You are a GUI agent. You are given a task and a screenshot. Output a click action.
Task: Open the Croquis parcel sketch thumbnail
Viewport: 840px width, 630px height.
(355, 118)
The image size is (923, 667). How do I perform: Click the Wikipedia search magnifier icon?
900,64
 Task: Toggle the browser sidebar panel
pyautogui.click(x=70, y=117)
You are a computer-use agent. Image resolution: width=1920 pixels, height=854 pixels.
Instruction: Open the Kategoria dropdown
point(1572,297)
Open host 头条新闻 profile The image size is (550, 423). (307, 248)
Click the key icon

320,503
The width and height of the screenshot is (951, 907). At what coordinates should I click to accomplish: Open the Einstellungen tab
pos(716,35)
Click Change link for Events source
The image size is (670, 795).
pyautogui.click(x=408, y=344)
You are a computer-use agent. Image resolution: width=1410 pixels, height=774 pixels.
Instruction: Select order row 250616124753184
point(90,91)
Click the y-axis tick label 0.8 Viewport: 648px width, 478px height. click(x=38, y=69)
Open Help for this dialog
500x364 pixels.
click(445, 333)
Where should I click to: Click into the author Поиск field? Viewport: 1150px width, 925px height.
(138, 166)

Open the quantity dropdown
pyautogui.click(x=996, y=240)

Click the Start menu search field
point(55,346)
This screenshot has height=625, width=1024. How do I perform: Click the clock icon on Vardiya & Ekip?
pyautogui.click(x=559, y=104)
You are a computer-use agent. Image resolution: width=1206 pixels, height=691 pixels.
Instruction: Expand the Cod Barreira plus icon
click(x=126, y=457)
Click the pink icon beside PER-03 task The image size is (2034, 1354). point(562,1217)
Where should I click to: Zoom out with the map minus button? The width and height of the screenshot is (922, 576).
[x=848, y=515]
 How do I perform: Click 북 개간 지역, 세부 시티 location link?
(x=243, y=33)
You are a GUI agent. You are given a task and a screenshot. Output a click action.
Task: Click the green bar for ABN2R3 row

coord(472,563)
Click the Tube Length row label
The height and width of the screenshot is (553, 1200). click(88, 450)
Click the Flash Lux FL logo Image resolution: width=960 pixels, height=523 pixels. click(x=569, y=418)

════════════════════

▸ **What to do**:
Scan the listing for the word "resolution". Copy every line in which it appears.

▸ **Reply**:
You are a computer-use agent. Image resolution: width=1920 pixels, height=854 pixels.
You are a computer-use agent. Image resolution: width=1410 pixels, height=774 pixels.
You are a computer-use agent. Image resolution: width=1206 pixels, height=691 pixels.
Click the Flash Lux FL logo Image resolution: width=960 pixels, height=523 pixels. click(x=569, y=418)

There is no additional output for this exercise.